NEW YORK, Aug 15, 2001 (LSN.ca) – In Ms. Magazine’s August issue, author Cynthia L. Cooper accuses Christian based post-abortion counseling groups, and specifically Elliot Institute director Dr. David C. Reardon, of “exploiting” women who have had abortions.
She contends that “anti-choice” efforts to educate women about post-abortion emotional problems are premised on a “bogus affliction invented by the religious right” to make women feel guilty. Post-abortion outreach and healing programs are similarly ridiculed as nothing more than cynical attempts to “use” women (through guilt-tripping techniques, or perhaps even brainwashing?) into working for the overthrow “abortion rights.”
Although Cooper interviewed a number of pro-choice activists for her article, she never bothered to call the central target of her attack, Dr. Reardon, to ask his response to her accusations about the motivations behind his pro-woman/pro-life strategy. Instead, she simply took a sprinkling of quotes from Reardon’s published material and blended them with a generous dose of her own insinuations of misogyny to construct the charge that Reardon’s efforts on behalf of women are “merely a cynical ploy aimed at bringing down the walls of choice.”
The first half of Cooper’s article is an attack against the “lie” that abortion hurts women. The thrust of her argument is summed up in her claim that “the overwhelming scientific evidence shows that abortion does not hurt women-physically or mentally” but she finds it hard to completely support to that claim.
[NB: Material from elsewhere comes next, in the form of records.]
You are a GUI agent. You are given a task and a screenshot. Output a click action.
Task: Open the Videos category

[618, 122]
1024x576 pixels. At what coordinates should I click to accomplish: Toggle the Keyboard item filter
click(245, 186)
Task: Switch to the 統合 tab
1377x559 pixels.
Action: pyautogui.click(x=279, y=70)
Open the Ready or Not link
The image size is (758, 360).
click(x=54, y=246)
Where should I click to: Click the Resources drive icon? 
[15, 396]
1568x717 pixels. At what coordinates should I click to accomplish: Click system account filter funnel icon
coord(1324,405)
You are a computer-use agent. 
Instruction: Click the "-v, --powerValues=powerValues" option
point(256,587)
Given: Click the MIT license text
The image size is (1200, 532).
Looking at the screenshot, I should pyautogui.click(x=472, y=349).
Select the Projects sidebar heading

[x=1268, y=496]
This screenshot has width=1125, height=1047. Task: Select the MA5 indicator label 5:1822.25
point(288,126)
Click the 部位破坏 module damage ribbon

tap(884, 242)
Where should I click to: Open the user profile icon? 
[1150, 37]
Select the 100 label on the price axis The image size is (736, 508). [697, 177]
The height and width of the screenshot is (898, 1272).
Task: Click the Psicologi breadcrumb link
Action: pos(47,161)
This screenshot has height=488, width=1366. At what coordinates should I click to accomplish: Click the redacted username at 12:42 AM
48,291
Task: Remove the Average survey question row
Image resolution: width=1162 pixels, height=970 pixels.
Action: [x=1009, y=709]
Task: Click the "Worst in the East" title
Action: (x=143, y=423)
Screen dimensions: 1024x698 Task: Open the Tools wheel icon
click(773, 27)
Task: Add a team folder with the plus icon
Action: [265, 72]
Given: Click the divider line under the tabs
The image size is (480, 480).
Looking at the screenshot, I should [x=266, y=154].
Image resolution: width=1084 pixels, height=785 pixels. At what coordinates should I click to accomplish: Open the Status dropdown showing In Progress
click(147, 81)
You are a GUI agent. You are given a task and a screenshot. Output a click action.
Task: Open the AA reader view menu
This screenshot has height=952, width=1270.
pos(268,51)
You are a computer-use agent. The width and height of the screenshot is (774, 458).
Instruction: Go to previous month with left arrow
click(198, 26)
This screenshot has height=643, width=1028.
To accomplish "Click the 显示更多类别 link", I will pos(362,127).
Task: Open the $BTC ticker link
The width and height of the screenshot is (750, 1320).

By the middle of the article she admits that while some few women may have problems, it is only “pro-choice” groups that have their real interests at heart and can offer them effective help.
Even then, however, she attacked “anti-choice” groups as the root of the problem. “If women do feel negative emotions, they are probably a result of the anti-abortion movement itself,” she wrote. “After all, the picketers who scream ‘murderer’ at women entering clinics are significant stress-inducers, too.”